In this chapter, we hit the first mention of the "great and abominable church." It claims that this church is "abominable above all other churches," that one of its chief motivations is riches and that it's formed following Christ's death. Historical clues might lead you to believe that this refers to the Catholic church, but I was taught in seminary that it's not referring to any specific church. The great and abominable church represents any and all churches that preach falsehood, persecute the LDS, or have impure motives. So really, Mormons don't dislike Catholics any more than any other church, since they all contain the incomplete gospel and preach falsehoods.
Ironically, however, the Mormon church preaches falsehood, persecutes its own members and has impure motives.
The Divinely-Inspired Mistake
Take a look at verse 12:
And I looked and beheld a man among the Gentiles, who was separated from the seed of my brethren by the many waters; and I beheld the Spirit of God, that it came down and wrought upon the man; and he went forth upon the many waters, even unto the seed of my brethren, who were in the promised land.That's saying that Christopher Columbus was inspired by the Holy Ghost to discover the Americas. Interesting, because later on in the Book of Mormon, Moroni tells us that "by the power of the Holy Ghost ye may know the truth of all things." Except, it would appear, in Columbus' case, when the Spirit inspired him with a little white lie ("There's a shortcut to India if you sail west!").
Genocide is Just Another Word for the Wrath of God
And it came to pass that I beheld many multitudes of the Gentiles upon the land of promise; and I beheld the wrath of God, that it was upon the seed of my brethren; and they were scattered before the Gentiles and were smitten.Oh, so all the atrocities committed by the Europeans against the Native Americans are cool because it was just God getting his vengeance against the Lamanites for wiping out the pretty white Nephites. Joseph Smith's alternate history of the early Americas seems more and more to be simply an excuse for hating the Native Americans.
And if the Lamanites wiped out the Nephites a little after 400 AD, why would God wait more than a thousand years to punish them for it?
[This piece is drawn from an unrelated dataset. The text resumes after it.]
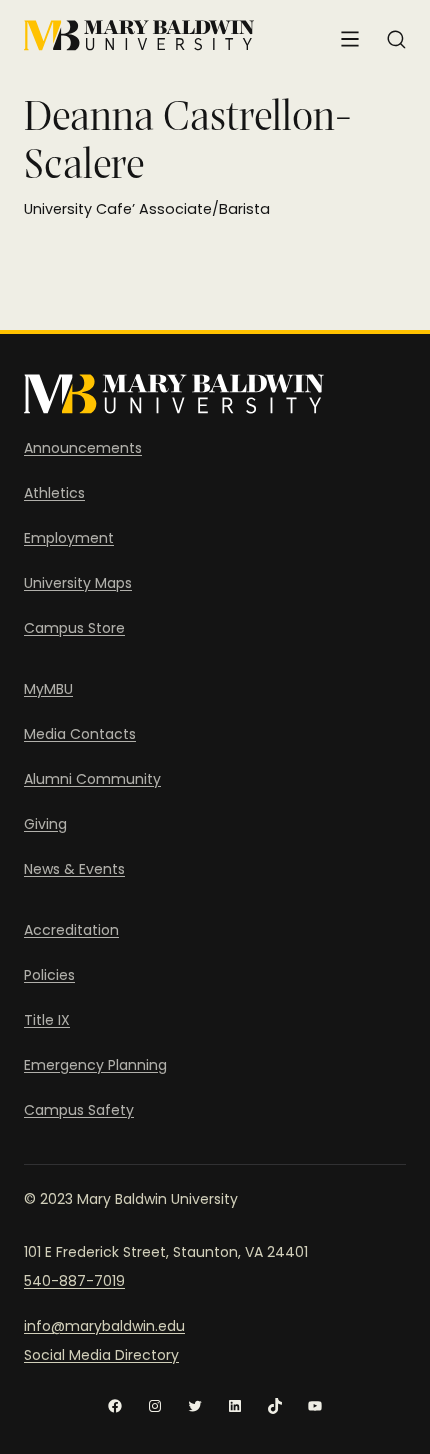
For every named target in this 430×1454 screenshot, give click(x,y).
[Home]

It's not like any of the actual perpetrators of the crime were still alive.
See if you can follow verse 29:
And after these plain and precious things were taken away it goeth forth unto all the nations of the Gentiles; and after it goeth forth unto all the nations of the Gentiles, yeah, even across the many waters which thou has seen with the Gentiles which have gone forth out of captivity, thou seest--because of the many plain and precious things which have been taken out of the book, which were plain unto the understanding of the children of men, according to the plainness which is the Lamb of God--because of these things which are taken away out of the gospel of the Lamb, an exceedingly great many do stumble, yea, insomuch that Satan hath great power over them.That's a lot of repetition, and it sounds to me like Joseph Smith is trying a little too hard to use chiasmus to bolster the historical accuracy of his writing. Only it doesn't break down like chiasmus at all. It doesn't work out to any kind of symmetrical construct. Instead, it goes deeper and deeper into a more complicated structure that never gets back to the first phrase to resolve itself.
Instead of going so far out of his way to try and create some convoluted parallelism to support his claim of the Book of Mormon's historical legitimacy, Smith probably could have just written the verse in a more straightforward fashion and avoided suspicions that the Book was simply written by a bad writer trying to recapture the style of the Bible:
And after these plain and precious things were taken away it goeth forth unto all the nations of the Gentiles; and because of these things which are taken away out of the gospel, an exceedingly great many do stumble, yea, insomuch that Satan hath great power over them.There. That makes the same point that verse 29 made, only in less than half the time and without the confusion. And it illustrates more evidence that the Book of Mormon was poorly written instead of divinely inspired.